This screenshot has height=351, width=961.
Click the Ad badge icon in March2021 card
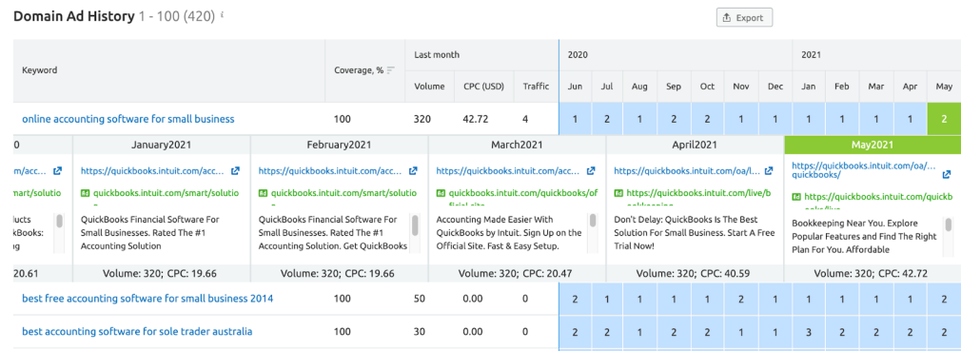pos(441,193)
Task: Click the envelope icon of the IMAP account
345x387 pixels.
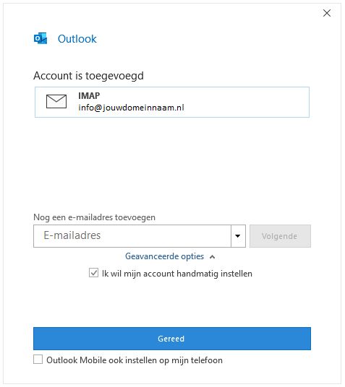Action: coord(56,101)
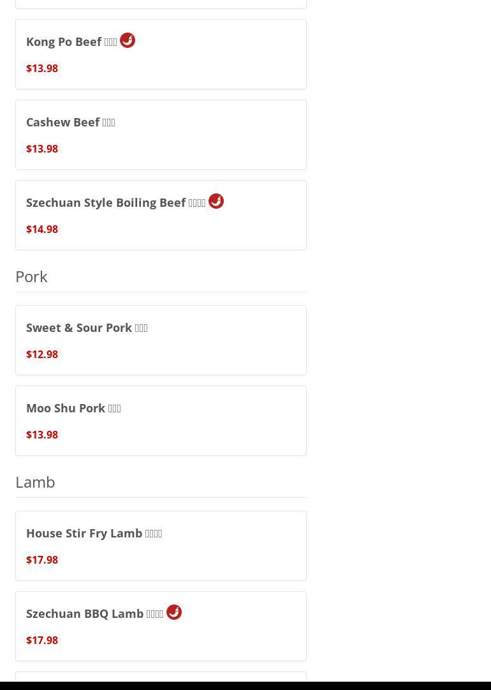
Task: Click the $12.98 price of Sweet & Sour Pork
Action: pos(42,354)
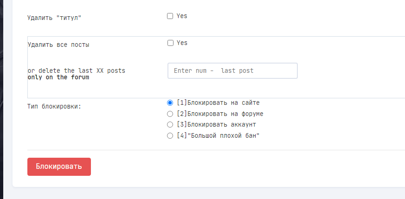Click the Удалить все посты field caption

pos(58,45)
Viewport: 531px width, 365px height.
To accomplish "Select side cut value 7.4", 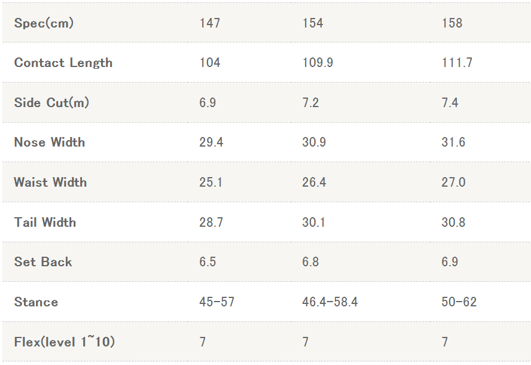I will tap(450, 103).
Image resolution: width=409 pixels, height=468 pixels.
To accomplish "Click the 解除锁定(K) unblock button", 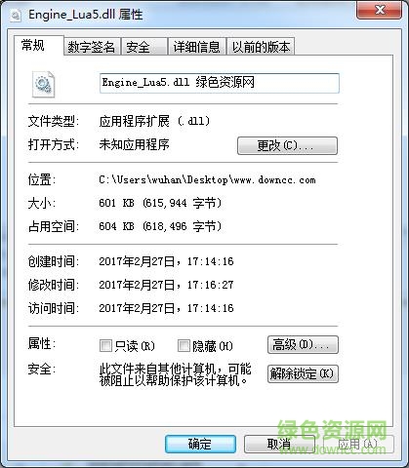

◆ **Assignment**:
Among the lines of the data, which ones contain the word "height"? Show them.

◆ **Written response**:
This screenshot has height=351, width=961.
Viewport: 531px width, 365px height.
Image resolution: width=409 pixels, height=468 pixels.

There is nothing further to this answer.